The Irish Independent, the Irish Times and Silicon RepublicÂ have all carried coverage over the last days about TalkTalk, the CarphoneWarehouse fixed line subsidiary’s operation in Ireland (recently acquired from Tele2).
According to Silicon Republic:
“ Talk Talk has been ordered by the Commission for Communications Regulation (ComReg) and the Data Protection Commissioner to make a public apology over complaints by consumers who received cold calls despite recording their preference not to receive unsolicited marketing calls.”
In addition, they have been asked by BOTH regulators (Comreg and the Data Protection Commissioner) to immediately cease all direct marketing until an audit has been carried out.
The root of the problem is that TalkTalk talked to people who had opted out of direct telemarketing on the National Directory Database. As such TalkTalk should not have been talktalking to these people. And some of them complained, to both the Data Protection Commissioner and the Communications Regulator.
TalkTalk have pointed the finger of blame at “data integrity issues in their internal processes” and gaps in the data that they acquired from Tele2 when they purchased it.
In the increasingly comptetive telecommunications market, not being able to direct market to prospective customers effectively puts you out of the game, with an increased reliance on indirect marketing such as posters or TV ads, none of which match the conversion rate of outbound telemarketing.

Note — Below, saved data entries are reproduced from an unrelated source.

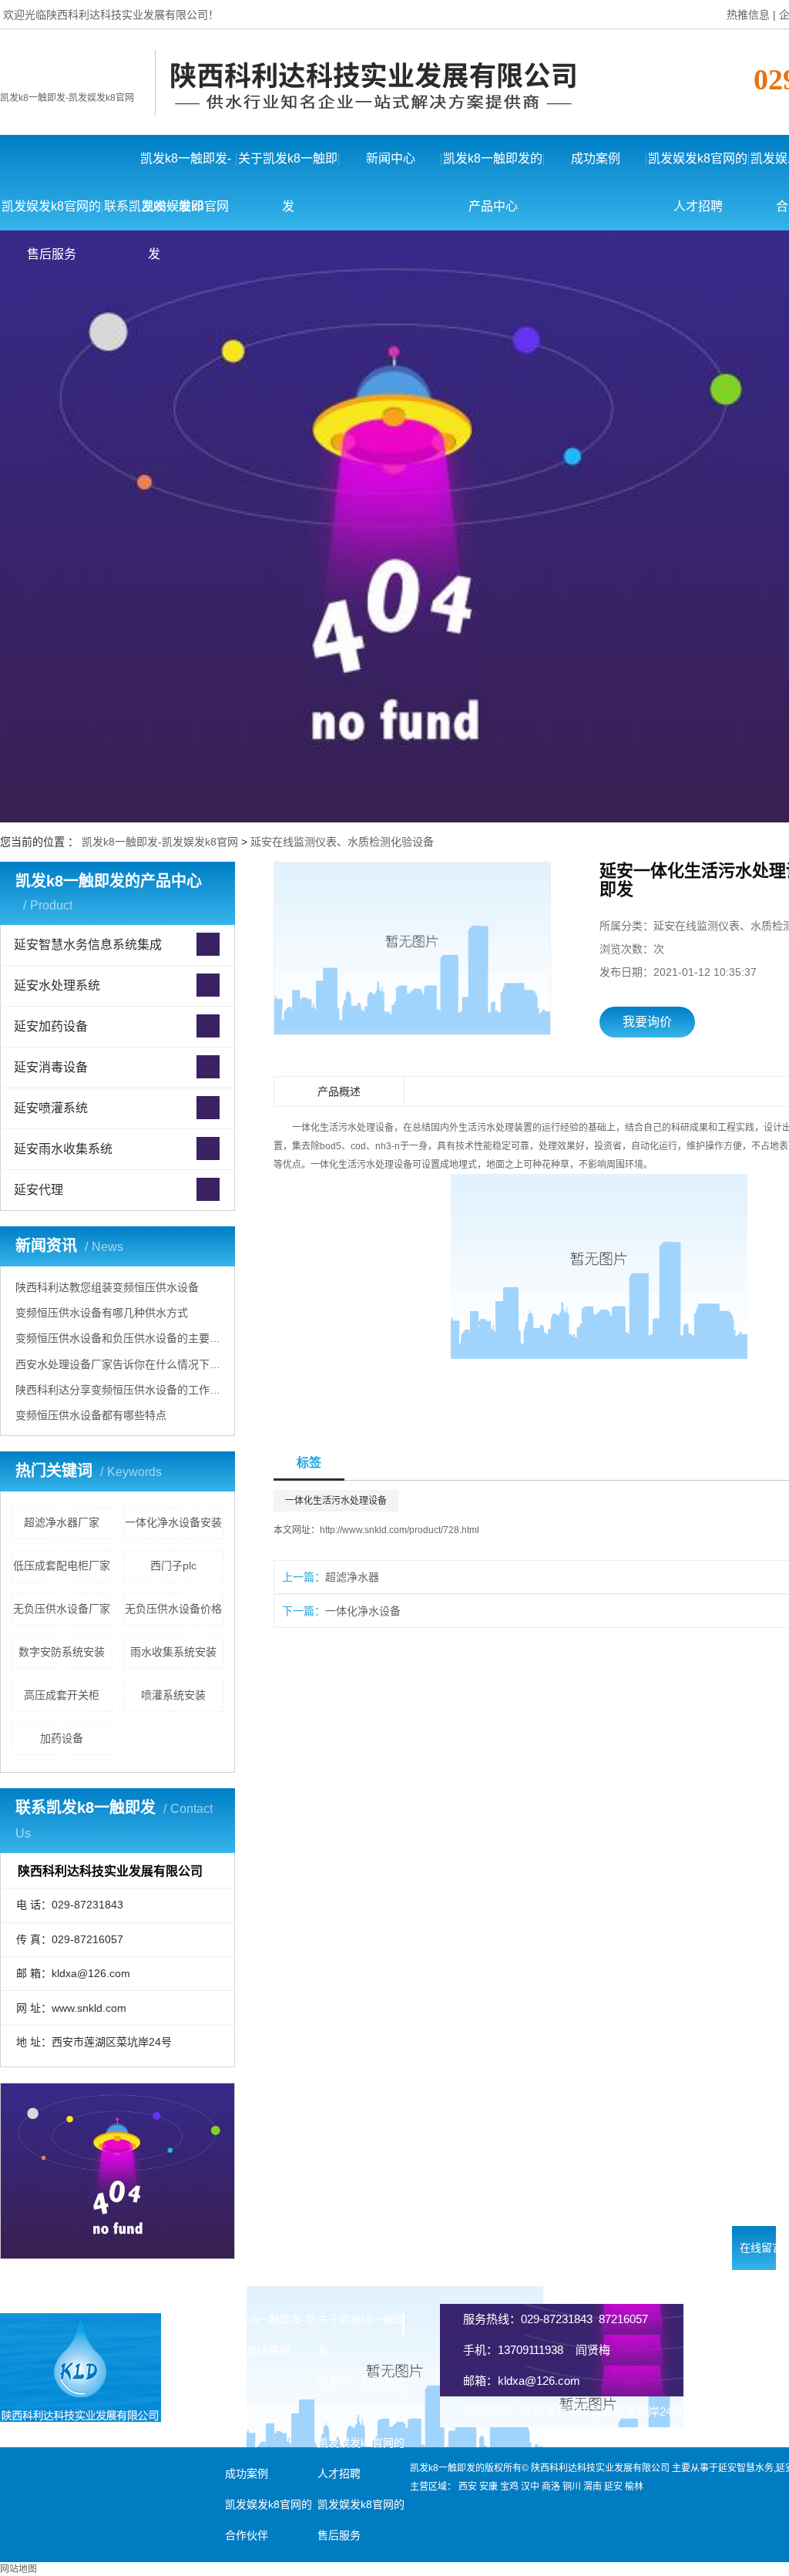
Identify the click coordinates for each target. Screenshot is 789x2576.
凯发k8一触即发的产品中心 (492, 167)
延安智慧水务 (746, 2468)
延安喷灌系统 (51, 1108)
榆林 (634, 2486)
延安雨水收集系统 (63, 1148)
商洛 (551, 2486)
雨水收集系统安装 (173, 1652)
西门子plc (173, 1565)
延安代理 (38, 1189)
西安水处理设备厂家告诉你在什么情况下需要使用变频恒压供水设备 (119, 1364)
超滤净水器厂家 (61, 1522)
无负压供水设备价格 (173, 1608)
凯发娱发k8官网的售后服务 (51, 215)
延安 (613, 2486)
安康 (488, 2486)
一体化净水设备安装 (173, 1522)
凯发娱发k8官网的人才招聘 (697, 167)
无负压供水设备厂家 (61, 1608)
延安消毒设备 (51, 1067)
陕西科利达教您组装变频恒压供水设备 (107, 1287)
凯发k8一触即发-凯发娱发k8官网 (67, 97)
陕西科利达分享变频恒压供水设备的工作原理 (119, 1390)
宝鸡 (509, 2486)
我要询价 (647, 1021)
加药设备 (61, 1738)
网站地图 (18, 2569)
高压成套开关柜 (61, 1695)
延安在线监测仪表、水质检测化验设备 (342, 842)
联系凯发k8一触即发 (153, 215)
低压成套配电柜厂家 (61, 1565)
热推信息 (748, 14)
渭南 (592, 2486)
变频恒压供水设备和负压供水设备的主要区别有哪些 (119, 1338)
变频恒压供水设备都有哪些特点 (90, 1415)
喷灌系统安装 (173, 1695)
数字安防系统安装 (61, 1652)
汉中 (530, 2486)
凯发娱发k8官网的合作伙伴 (268, 2519)
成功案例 (595, 158)
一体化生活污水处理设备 (336, 1500)
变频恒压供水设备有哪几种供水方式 (101, 1312)
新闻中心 (390, 158)
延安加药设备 (51, 1026)
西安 (467, 2486)
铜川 (571, 2486)
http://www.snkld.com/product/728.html (399, 1530)
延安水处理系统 (57, 985)
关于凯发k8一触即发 (287, 167)
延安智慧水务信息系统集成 (88, 944)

The Information Quality lessons here are simple:
- Ensure that your critical core processes (such as marketing database maintenance) are defined, measured and controlled in an environment that supports Quality information.
- Make sure that your Information Architecture is capable of meeting the needs of your knowledge workers. If a key fact needs to be known about a customer or potential customer (such as their telemarketing preferences) this should be clearly defined and maintained and accessible.
- When you are buying a new business or merging with another organisation, an important element of due diligence should be to look at the quality of their information assets. If you were buyingÂ a grocery store you would look at the quality of their perishable goods (are you buying a shop full of rotten tomatoes?). Buying the information assets of a business should be no different.
- “The obligation to the customer never ceases”. At some point somebody must have berated a TalkTalk Customer Service/Sales rep for ringing them during Corrie when they had opted out of direct marketing. Why was this not captured? Toyota’s Quality management method allows any employee to ‘stop the line’ if a quality problem is identified. In the context of a Call Centre, staff should have the ability to at least log where the information they have been provided doesn’t match with reality and to act on that. If these call outcomes weren’t being logged there is an absence of a valid component in the process. If the call outcomes were being logged but were not being acted on by Management there is an absence of control in the process.
- “Cease management by Quota”. My guess is that all the staff in the call centres were being measured on how many calls they made and how many contacts they converted. Where these measures were not met I would suspect that there was a culture that made failure to hit targets unacceptable. Unfortunately taking time out to figure out why a customer’s view of their suppressions is different to what is on the screen impacts call duration and the number of calls you can make in a night. Also, removing records from calling lists as scrap and rework slows down the campaign management lifecycle (if the processes aren’t in place to do this as par for the course).
So now TalkTalk’s call centres are lying idle. TalkTalk has joined Irish Psychics Live as being among the first businesses to have a substantial penalty in terms of fines or interruption of business imposed on them by the Regulatory authorities for Data Protection issues. There’s a lot of call quotas not being met at the moment.
I will be interested to hear what the audit of TalkTalk brings to light.